Die Çukurbağ-Skulpturen
Die Funde aus Çukurbağ bestehen aus 40 Reliefblöcken, Fragmenten von mindestens vier Kolossalstatuen und Dutzenden von architektonischen Elementen (Abbildungen 4 & 5). Zu den auf den Reliefs dargestellten historischen Szenen gehören eine militärische Expedition, Schlachten, von römischen Soldaten eskortierte Gefangene, eine Triumphparade und ein Treffen römischer Generäle. Neben mythologischen Figuren wie Herakles, Athene, Roma und Nike, die anhand ihrer Attribute leicht zu identifizieren sind, zeigen die Reliefs auch Aspekte des täglichen Lebens in Nicomedia, darunter Gladiatorenspiele, Wagenrennen und Theateraufführungen.

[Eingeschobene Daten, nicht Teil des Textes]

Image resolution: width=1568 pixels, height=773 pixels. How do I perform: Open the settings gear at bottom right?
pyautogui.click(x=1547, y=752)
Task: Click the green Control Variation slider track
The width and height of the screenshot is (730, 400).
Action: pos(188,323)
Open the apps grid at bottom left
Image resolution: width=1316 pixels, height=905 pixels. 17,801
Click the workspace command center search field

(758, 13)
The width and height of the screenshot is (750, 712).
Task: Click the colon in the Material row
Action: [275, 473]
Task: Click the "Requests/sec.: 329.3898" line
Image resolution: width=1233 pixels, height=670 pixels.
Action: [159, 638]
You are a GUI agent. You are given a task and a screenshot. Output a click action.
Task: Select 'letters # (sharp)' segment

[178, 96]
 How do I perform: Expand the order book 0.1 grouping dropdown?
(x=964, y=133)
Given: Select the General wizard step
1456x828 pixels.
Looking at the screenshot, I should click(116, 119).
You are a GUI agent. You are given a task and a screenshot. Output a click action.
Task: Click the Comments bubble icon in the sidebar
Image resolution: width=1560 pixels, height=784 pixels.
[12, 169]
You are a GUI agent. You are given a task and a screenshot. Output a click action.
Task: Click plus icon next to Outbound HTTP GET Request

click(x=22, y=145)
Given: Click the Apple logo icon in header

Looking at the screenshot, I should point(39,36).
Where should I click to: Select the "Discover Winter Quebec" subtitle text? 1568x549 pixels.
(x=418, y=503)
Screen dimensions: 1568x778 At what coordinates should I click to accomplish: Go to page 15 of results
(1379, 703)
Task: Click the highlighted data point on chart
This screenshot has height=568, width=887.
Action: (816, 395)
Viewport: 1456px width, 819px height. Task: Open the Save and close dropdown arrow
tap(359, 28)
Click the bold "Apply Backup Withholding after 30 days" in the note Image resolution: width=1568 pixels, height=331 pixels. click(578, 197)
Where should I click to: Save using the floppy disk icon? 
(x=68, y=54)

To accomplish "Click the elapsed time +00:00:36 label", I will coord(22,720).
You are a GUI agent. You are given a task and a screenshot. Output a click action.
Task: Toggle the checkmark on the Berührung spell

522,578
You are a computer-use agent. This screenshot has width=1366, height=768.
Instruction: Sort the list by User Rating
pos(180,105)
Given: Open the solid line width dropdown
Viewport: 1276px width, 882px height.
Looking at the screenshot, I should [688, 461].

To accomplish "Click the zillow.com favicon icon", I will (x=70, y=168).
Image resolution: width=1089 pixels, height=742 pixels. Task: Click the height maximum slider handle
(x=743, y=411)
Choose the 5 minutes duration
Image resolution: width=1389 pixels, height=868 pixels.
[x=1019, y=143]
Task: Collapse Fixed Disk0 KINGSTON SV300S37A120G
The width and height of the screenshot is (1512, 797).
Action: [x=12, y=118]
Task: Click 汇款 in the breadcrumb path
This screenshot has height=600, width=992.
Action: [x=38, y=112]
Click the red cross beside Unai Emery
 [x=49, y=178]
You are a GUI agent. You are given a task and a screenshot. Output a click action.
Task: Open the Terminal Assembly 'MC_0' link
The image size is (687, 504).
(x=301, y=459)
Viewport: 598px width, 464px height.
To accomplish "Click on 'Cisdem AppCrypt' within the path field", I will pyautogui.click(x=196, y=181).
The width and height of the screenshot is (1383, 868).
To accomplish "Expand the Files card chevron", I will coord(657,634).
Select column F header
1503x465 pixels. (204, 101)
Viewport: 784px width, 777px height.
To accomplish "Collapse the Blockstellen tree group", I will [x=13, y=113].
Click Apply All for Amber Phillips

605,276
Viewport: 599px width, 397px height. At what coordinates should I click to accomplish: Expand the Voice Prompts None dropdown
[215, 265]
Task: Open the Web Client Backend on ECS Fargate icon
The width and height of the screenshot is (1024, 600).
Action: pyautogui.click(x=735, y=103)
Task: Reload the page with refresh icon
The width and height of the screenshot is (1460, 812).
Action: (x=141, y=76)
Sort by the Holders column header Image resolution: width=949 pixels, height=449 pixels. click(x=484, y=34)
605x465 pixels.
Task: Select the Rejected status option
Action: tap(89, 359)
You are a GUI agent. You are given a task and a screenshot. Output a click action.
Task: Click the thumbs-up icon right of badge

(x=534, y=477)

Nach ihrer Entdeckung bei den Rettungsgrabungen wurden die farbigen Reliefs sofort in das Archäologiemuseum von Kocaeli gebracht, um sie vor weiterer Lufteinwirkung zu schützen. Sie werden nun in speziellen Kisten in einer für die Öffentlichkeit unzugänglichen Galerie aufbewahrt; ein detailliertes Museumsinventar fehlt noch. Unsere laufenden Arbeiten umfassen die Bergung der Reliefs und Statuen, umfangreiche Messungen und Fotos, 3D-Laserscans und die Anwendung von pXRF auf ausgewählten Oberflächen. Unser Projekt umfasst auch die gründliche Analyse der architektonischen Elemente, die an der Ausgrabungsstätte im Stadtteil Çukurbağ in situ belassen wurden, und die Erstellung von Plänen, auf denen die Fundorte der einzelnen Elemente verzeichnet sind. Wir beabsichtigen, zu gegebener Zeit ein umfassendes Buch mit einem Katalog, einer technischen und ikonographischen Analyse der Funde und einer virtuellen Anastylose des Gebäudes, zu dem die Reliefs und Statuen einst gehörten, zu veröffentlichen.
Ein Artikel, der die bei den Rettungsgrabungen von 2001 gefundenen Reliefs und Statuen kurz untersucht, legt vor allem aus stilistischen Gründen nahe, dass die Çukurbağ-Skulpturen zu einem Siegesmonument gehörten, das zu Ehren des Septimius Severus im späten zweiten Jahrhundert n. Chr. errichtet wurde (Zeyrek & Özbay 2007). Unsere erste Untersuchung von Dutzenden weiterer Reliefs, die während der Bergungsgrabung 2009 entdeckt wurden, deutet jedoch darauf hin, dass die Çukurbağ-Funde zu einem Siegesmonument mit Reliefs und Nischen gehören könnten, das in der Zeit Diokletians errichtet wurde, als Nikomedien eine kaiserliche Hauptstadt war (zwischen 284 und 330 n. Chr.). Ebenso wie der Galeriusbogen in Thessaloniki bestehen einige der Çukurbağ-Reliefs aus wiederverwendeten oder spolierten Blöcken früherer Bauten und weisen daher frühere stilistische Merkmale auf; einige Reliefs tragen Beispiele für Motive, die in der tetrarchischen Kunst zum Standard wurden (Abbildung 5). Die gut erhaltenen leuchtenden Farben der Reliefs deuten darauf hin, dass das Çukurbağ-Denkmal kurz nach seiner Errichtung zerstört wurde, möglicherweise durch ein starkes Erdbeben (vielleicht im Jahr 358 n. Chr.).
Die Vorstellung der Çukurbağ-Skulpturen für ein breiteres Publikum wird nicht nur das archäologische Potenzial von Nicomedia fördern, sondern auch zu einem neuen Verständnis der römischen Kunst und Geschichte beitragen. Dieses Projekt wird es außerdem ermöglichen, die beiden farbigen Reliefblöcke, die bei den Bergungsgrabungen in Çukurbağ im Jahr 2009 illegal entnommen wurden (Abbildung 6), wieder in die anderen Funde dieser wichtigen Stätte zu integrieren.